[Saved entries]
----

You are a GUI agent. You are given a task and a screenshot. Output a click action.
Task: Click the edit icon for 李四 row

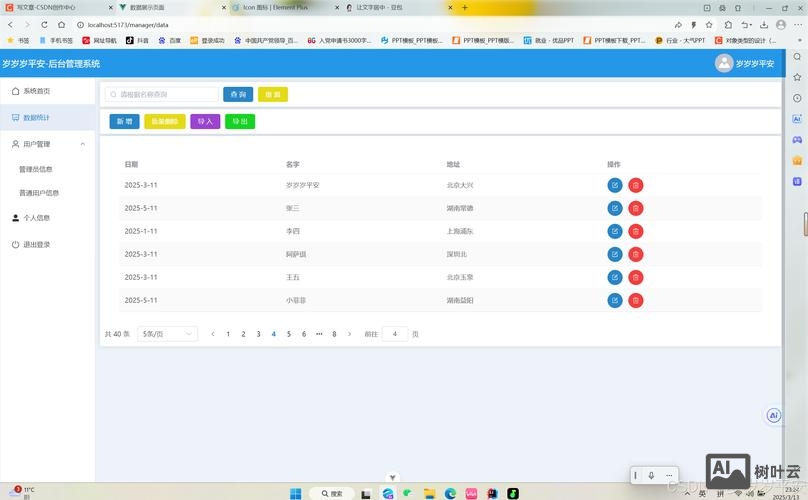pyautogui.click(x=614, y=231)
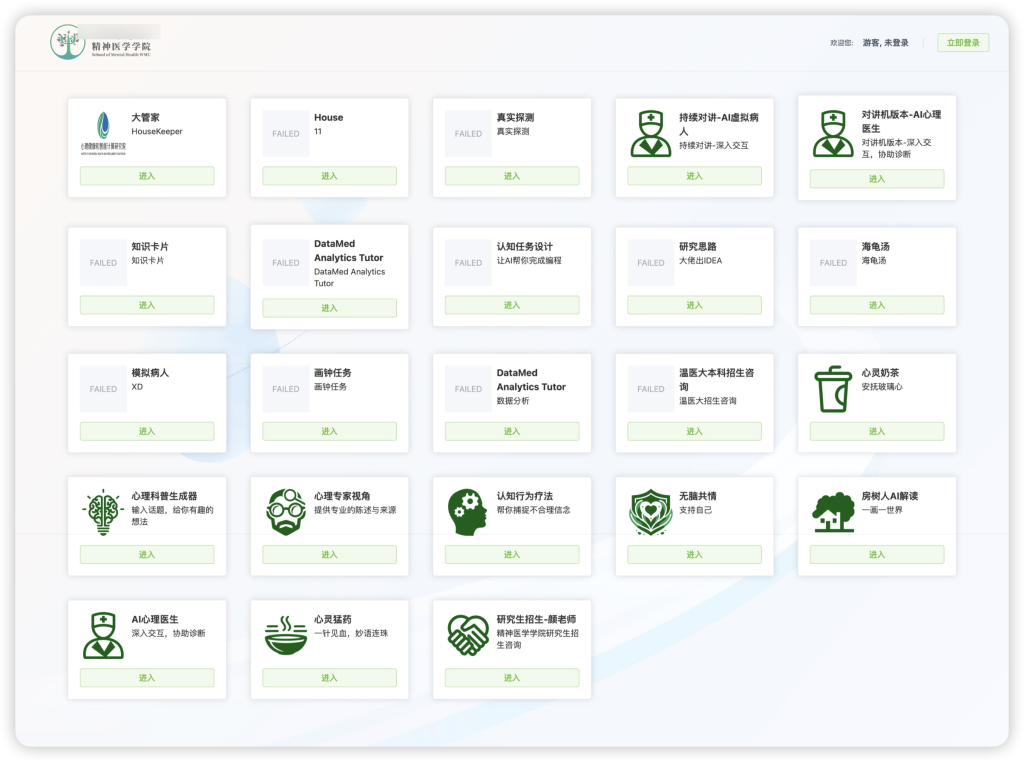Click the 认知任务设计 card title
This screenshot has width=1024, height=762.
tap(525, 247)
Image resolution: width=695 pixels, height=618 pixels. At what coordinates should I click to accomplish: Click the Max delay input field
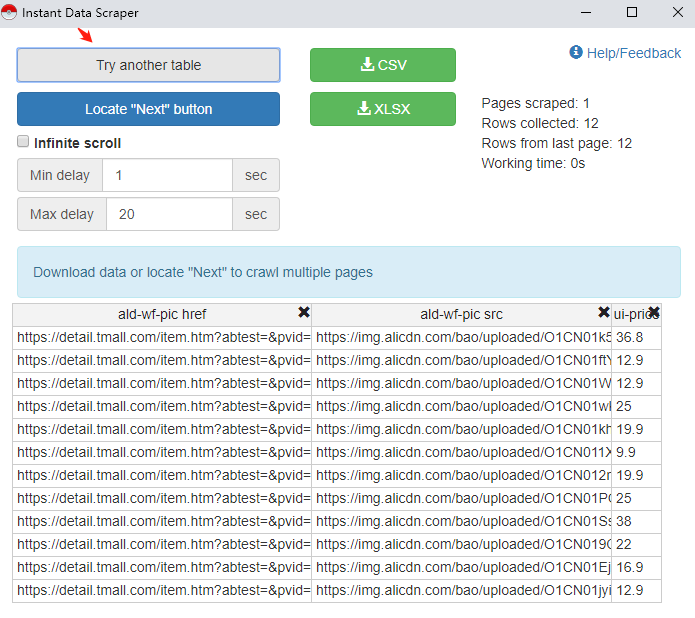(x=167, y=214)
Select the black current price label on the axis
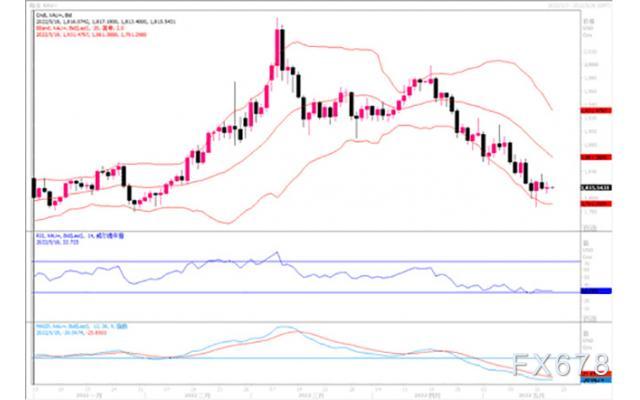Viewport: 640px width, 400px height. pos(596,188)
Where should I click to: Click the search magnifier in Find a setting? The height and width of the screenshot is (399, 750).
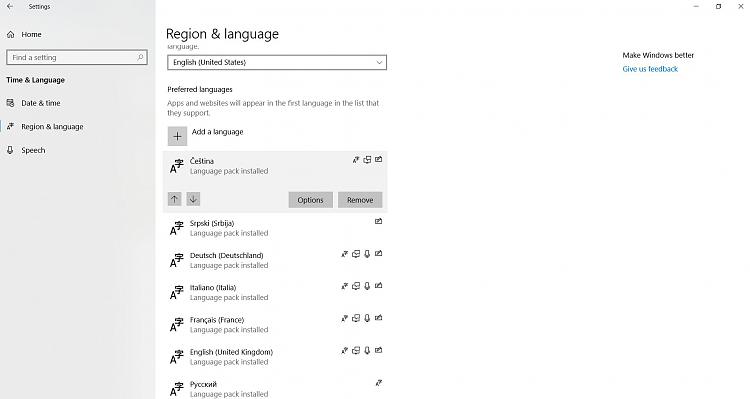pos(140,57)
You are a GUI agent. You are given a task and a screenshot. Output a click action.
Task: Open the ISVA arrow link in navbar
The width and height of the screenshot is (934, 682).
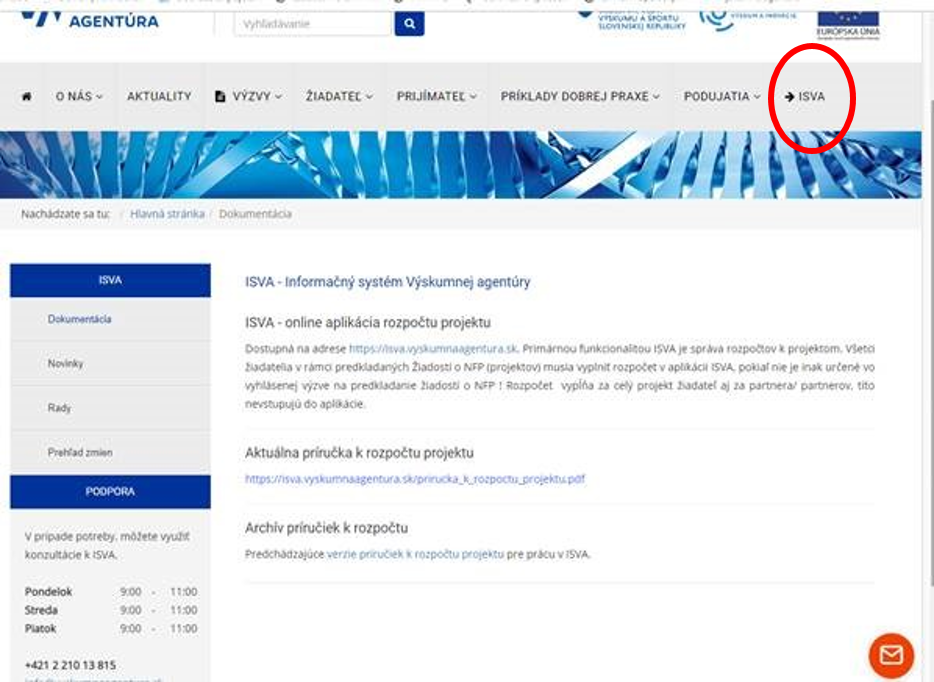click(805, 97)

----

### What the exercise asks
Give back the lines from the one containing "Where should I" through the last line of the records above exactly as they appear, both included, and no pictures.

### Solution for this problem
Where should I click to: Click the search magnifier in Find a setting? The height and width of the screenshot is (399, 750).
pos(140,57)
You are a GUI agent. You are given a task and a screenshot. Output a click action.
Task: Open the ISVA arrow link in navbar
The width and height of the screenshot is (934, 682).
click(805, 97)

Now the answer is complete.